Monday, May 7, 2012

Honesty...Honestly

In a world full of half-truths, deceit, and lies, I find myself pulled toward honesty.  I would much rather feel the sting from hearing the truth, than feel the burn of knowing something has been kept from me, or even worse, fabricated into a lie.  I take, very seriously, the value of the truth in my friendships and relationships, even in circumstances when I know the truth will hurt.  Mostly because, I also know, the truth will set you free.
Sometimes, however, honesty is a difficult thing to live up to.  Fear of hurting someone you love, can make us justify holding onto information.  Waiting for just the right moment, or the right words to present themselves, can lead to second guessing whether or not being honest is the right choice.  "What they don't know won't hurt them," and "Ignorance is bliss" become mantras that build invisible walls around our own hearts, and create barriers in our relationships.  This, of course, is my own opinion.  But it's also my experience that not sharing the truth with the people I love most, holding onto it until I "think they're ready to hear it," only makes the actual confession more painful for all parties involved.
Perhaps I believe so vehemently in full disclosure because I have been caught off guard one too many times.  Perhaps it is because early on in my life the people around me didn't think I could "handle it," when there was big news or something serious going on.  Maybe it is because for so long I held too many secrets of my own, that once out of the bag, damaged relationships I held so dear, and changed them forever.  Whatever the reason is, it has all led me to the same place: I want to live in the reality of truth.  In my own life, with my friends and family, and in relationships, because avoiding being completely honest will only hold me back.
I'm not saying it's easy.  I have struggled recently with how to divulge information to people I care deeply about.  My justification was in "seeing exactly where things stood" and "finding a non-aggressive approach," but in reality, I was scared that what I needed to share with them, the truth, was going to hurt them and drive them away.  When I finally got up the courage to say what I needed to say, it wasn't the truth that hurt them, as much as knowing I had held onto it for so long.  Thankfully, the relationships I have built with my friends, rest on the foundation of full disclosure and honesty, and they were able to articulate how my hesitation in being completely honest affected them.

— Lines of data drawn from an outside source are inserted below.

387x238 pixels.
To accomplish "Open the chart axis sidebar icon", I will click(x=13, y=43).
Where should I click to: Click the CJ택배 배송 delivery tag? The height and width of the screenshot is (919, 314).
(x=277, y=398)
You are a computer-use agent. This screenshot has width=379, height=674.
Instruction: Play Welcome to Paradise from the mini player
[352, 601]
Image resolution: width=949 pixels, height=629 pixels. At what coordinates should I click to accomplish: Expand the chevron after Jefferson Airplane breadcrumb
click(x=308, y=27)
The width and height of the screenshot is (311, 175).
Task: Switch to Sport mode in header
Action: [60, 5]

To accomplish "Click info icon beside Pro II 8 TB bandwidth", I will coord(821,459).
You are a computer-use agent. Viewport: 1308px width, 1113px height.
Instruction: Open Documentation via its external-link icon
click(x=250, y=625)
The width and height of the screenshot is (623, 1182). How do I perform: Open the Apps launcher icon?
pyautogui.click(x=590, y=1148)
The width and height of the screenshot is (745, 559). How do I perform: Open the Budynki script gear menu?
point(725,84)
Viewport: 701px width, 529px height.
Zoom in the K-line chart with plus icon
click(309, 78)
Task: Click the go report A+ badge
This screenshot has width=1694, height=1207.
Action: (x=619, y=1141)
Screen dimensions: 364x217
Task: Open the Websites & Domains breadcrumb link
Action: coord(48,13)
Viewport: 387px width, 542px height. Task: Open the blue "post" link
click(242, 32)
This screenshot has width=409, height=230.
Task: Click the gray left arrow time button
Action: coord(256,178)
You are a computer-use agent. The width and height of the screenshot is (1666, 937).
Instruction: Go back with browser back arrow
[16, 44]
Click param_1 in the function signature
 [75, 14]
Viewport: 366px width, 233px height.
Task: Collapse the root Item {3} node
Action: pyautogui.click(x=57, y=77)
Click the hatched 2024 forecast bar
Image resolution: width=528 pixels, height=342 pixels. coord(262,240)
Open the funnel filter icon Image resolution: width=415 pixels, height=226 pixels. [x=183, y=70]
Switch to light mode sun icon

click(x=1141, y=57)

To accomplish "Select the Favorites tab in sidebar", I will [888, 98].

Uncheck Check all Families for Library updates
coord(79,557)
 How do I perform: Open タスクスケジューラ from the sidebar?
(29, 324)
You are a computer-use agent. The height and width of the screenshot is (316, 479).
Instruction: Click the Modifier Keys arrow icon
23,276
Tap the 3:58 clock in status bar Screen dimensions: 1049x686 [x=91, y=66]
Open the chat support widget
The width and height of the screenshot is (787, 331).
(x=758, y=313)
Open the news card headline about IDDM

One of my favorite quotes is by Spencer Johnson, author of "Who Moved My Cheese?"  He states so simply what I have been working on so diligently in the past few years.  "Integrity is telling myself the truth.  And honesty is telling the truth to other people."  There have been moments where I have tried to convince myself of something other than the whole truth.  When I have shaped it into something that is easier for me to swallow, and made myself believe it will be easier for those around me to handle.  The truth is, it has never worked.  Either I have had to live with my own guilt of manipulating the truth, or the pain of hurting someone with those lies.  In the end, there is no integrity in that.